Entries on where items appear
::::::

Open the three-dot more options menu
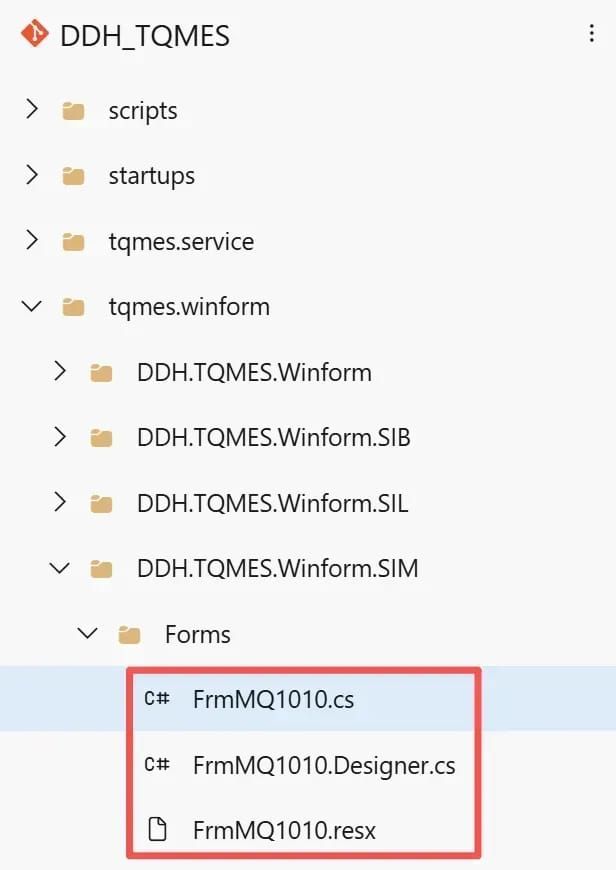This screenshot has height=870, width=616. [592, 33]
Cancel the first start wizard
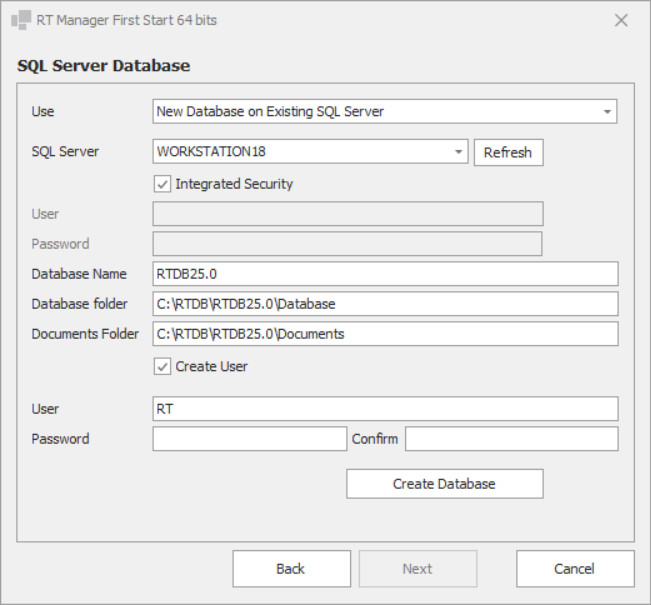The height and width of the screenshot is (605, 651). [575, 569]
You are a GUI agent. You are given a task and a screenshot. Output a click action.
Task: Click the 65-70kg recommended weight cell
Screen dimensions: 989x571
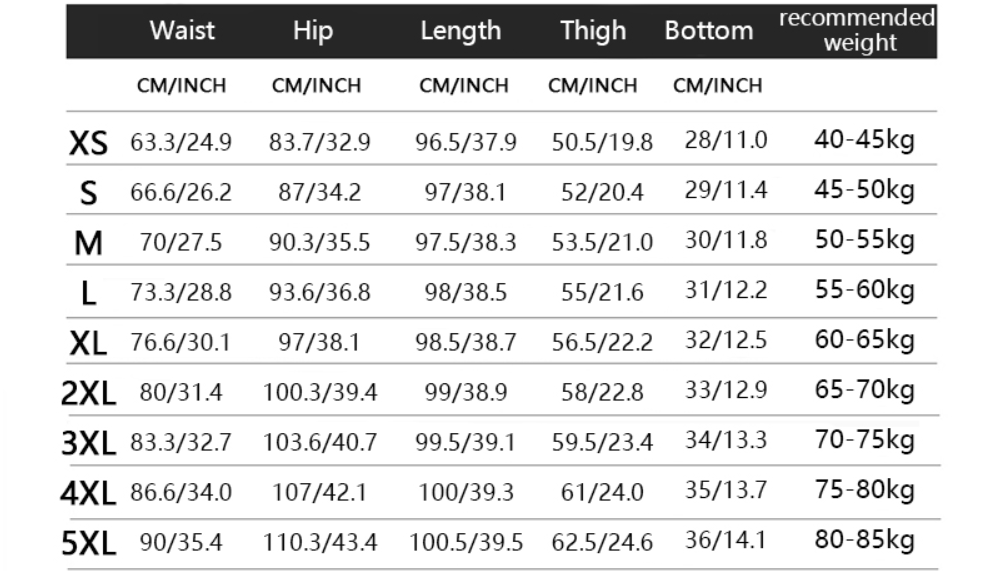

::::::

## YOUR INSTRUCTIONS
Output every line of the records above word for word, leaving out the pictures.

## TASK SOLUTION
Open the three-dot more options menu
This screenshot has height=870, width=616. [592, 33]
Cancel the first start wizard
The height and width of the screenshot is (605, 651). [575, 569]
You are a GUI agent. You are given a task and a screenshot. Output a click action.
Task: Click the 65-70kg recommended weight cell
Screen dimensions: 989x571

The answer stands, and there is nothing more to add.